Elite anglers face challenges on Jordan

Daily lulls, lost fish challenge Elite anglers on Lake Jordan

Gerald Swindle

 WETUMPKA, Ala. — On the second day of practice, Gerald Swindle had a monster bass flush a topwater and he managed to shake it off. Returning to the exact spot early on the first day of the tournament yielded another big bite, but when Swindle went to set the hook, the bass wrapped his line around an obstruction and broke off.

"She was still home," Swindle yelled across the water before sitting down to retie.

Despite the early setback, he was quick to recover, boating four keepers in the next 45 minutes and helping calm his frustration.

"There was a little bit of frustration, but you gotta bounce right back," Swindle said. "This is a four-quarter game. That lost fish was like missing a dunk in the first quarter — there's a lot of time left to play."

On the lost fish, Swindle said he set the cast up perfectly, but he could do nothing about the execution.

"I knew I had to make a reverse-backhand cast and I nailed it," Swindle said. "When he got my bait, he wrapped me up around a pole and nail under that dock and there was nothing I could do."

In Swindle's favor is the fact that he knows right where that fish has been going into Day Two.

Mark Menendez also lamented a few key lost fish on Day One that likely took him out of contention for the tournament.

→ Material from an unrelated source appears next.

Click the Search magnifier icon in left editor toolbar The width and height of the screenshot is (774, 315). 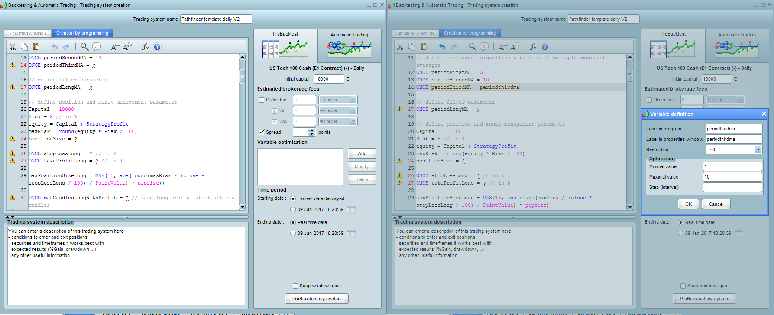click(84, 47)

"I just didn't keep them on today," Menendez said. "What can you do when you lost two fish over 4 pounds and one 3-pounder? One of those 4-pounders simply straightened my hook."

On top of the lost fish, capitalizing on a morning bite was important. Menendez reported having all of his 10-pound, 11-ounce bag by 10 a.m. ET.

"The water is warm and these fish are feeding at night, so they are much more active in low-light conditions," Menendez said. "If they would move more water tomorrow, that would also help later in the day."

Day One leader Tommy Biffle also reported an early bite, but he also caught a few key fish late in the afternoon.

"I hoped it would storm during the day because we needed something to change," Biffle said. "The fish just quit today after the morning. I struggled along after that until the end when I started fishing fast trying to just get a few more fish."

Part of Biffle's late surge might be attributed to the current generation, which started up just an hour before check-in.

With forecasts for a strong chance of rain and thunderstorms, Biffle might just get the crazy weather he was hoping for to extend the bite later into the day.